— Мне тоже временами бывает страшно. — Татьяна Николаевна в задумчивости сложила руки, и ее милые черты приняли не по возрасту суровое и твердое выражение. — И у мамочки все время дурные предчувствия, она считает, что у нее такая несчастливая судьба. И ты знаешь,
Я вспомнила отношение отца к пассивной покорности императора перед небесной волей; меня все больше смущала привычка Его Величества полагаться на волю Божью, когда требовалось проявить собственную решительность и твердость. Но я только спросила свою подругу:
— Ты скучаешь по отцу, Таник, когда он в Ставке?

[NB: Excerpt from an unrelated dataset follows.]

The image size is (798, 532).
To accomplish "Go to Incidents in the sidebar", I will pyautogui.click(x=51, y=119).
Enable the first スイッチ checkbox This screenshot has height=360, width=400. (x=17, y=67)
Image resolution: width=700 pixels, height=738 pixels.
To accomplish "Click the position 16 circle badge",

— Ужасно скучаю, а мамочка еще больше. Она пишет ему по два раза на день — утром и днем — и, кроме того, шлет телеграммы. Мы немножко подтруниваем над нею за это. Бедная мамочка так плохо себя чувствует, у нее расширение сердца, ей не хватает воздуха и даже трудно самой подниматься по лестнице. Но она все же продолжает работать по утрам в лазарете, несмотря на то, что у нее и так столько забот. Теперь, когда папа забрал братика с собой в Ставку, мы так скучаем по нашему проказнику. Schwibzik без него вся ну просто, как потерянная.
Озорной Schwibzik — великая княжна Анастасия — была ближе всех по возрасту к наследнику, я улыбнулась, вспомнив их ссоры по пустякам. Мы весело болтали о старых добрых временах в Царском до той минуты, пока в комнату не вошла Александра с великой княжной Ольгой Николаевной и тетей Софи. Ольга Николаевна была в строгом сером шерстяном костюме, так же скромно была одета и императрица, в своей шляпке с узкими жесткими полями она еще больше была похожа на классную даму.
— Тата, княгиня Веславская рассказала мне, что ты стала весьма умелой сестрой милосердия, — обратилась ко мне по-английски Ее Величество. — Но, надеюсь, что в дальнейшем ты будешь довольствоваться исполнением своего долга, не привлекая чрезмерного внимания общества.
Я вспыхнула и опустила глаза. Татьяна Николаевна пыталась скрыть замешательство, придав своему лицу высокомерное и недовольное выражение. Голубые глаза Ольги сверкнули.
Подойдя ко мне, она горячо обняла меня.
— Я считаю, ты была молодцом, Тата, ты такая храбрая!
Лицо Александры пошло пятнами.
— Быть храбрым не так уж трудно, для человека благородного происхождения это само собой разумеется. Что трудно, так это выполнять свой долг незаметно, когда это видит один Господь. Даже ребенком, Тата, ты была склонна к крайностям. Надеюсь, теперь ты будешь учиться не только профессии сестры милосердия, но и умеренности и скромности.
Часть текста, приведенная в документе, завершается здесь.